Development of an MCP-Based Timing Layer for the LHCb ECAL Upgrade-2

Abstract

The increase in instantaneous luminosity during the high-luminosity phase of the LHC represents a significant challenge for future detectors. A strategy to cope with high-pileup conditions is to add a fourth dimension to the measurements of the hits, by exploiting the time separation of the various proton–proton primary collisions. According to LHCb simulation studies, resolutions of about 10–20 picoseconds, at least an order of magnitude shorter than the average time span between primary interactions, would be greatly beneficial for the physics reach of the experiment. Microchannel plate (MCP) photomultipliers are compact devices capable of measuring the arrival time of charged particles with the required resolution.

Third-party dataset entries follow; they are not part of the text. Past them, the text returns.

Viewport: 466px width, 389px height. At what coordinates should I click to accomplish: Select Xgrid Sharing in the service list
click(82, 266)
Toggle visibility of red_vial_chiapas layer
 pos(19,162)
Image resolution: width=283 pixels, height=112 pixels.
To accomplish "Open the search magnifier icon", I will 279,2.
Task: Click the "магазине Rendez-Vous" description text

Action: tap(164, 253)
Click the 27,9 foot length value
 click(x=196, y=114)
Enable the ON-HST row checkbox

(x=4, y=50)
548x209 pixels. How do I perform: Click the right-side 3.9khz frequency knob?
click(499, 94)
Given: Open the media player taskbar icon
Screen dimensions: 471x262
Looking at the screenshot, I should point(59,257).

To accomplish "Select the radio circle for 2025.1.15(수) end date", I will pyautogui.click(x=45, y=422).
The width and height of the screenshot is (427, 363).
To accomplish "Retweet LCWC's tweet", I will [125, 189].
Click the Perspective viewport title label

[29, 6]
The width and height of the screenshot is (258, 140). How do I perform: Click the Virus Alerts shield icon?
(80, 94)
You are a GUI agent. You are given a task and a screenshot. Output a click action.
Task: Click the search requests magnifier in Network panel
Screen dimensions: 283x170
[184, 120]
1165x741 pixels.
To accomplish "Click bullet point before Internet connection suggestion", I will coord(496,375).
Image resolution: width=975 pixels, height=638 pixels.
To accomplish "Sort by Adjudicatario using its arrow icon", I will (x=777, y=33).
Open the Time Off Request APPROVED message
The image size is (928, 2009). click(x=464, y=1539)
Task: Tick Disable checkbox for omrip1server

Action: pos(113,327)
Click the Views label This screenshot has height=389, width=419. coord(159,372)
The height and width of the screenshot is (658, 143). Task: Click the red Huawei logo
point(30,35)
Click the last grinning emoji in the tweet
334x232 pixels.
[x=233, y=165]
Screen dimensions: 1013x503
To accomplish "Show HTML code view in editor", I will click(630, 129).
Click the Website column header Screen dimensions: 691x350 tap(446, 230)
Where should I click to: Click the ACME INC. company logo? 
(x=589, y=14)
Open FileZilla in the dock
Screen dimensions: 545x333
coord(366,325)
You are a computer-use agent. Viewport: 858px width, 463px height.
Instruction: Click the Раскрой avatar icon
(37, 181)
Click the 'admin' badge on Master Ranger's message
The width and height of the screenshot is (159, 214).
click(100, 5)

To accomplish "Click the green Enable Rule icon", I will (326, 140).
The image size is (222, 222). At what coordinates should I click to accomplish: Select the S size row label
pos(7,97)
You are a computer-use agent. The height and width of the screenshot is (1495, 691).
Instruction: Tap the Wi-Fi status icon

The technology of large-area picosecond photodetectors (LAPPDs) is under investigation to implement a timing layer that can be placed within a sampling calorimeter module with the purpose of measuring the arrival time of electromagnetic showers. LAPPD performances, using a Gen-I tile with a delay-line anode and a Gen-II with a capacitively coupled anode, have been measured thoroughly both with laser (wavelength of 405 nm and pulse width of 27.5 ps FWHM) and high-energy electron (1–5.8 GeV) beams. Time resolutions of the order of 30 ps for single photoelectrons and 15 ps for electromagnetic showers initiated by 5-GeV electrons, as measured at the shower maximum, are obtained.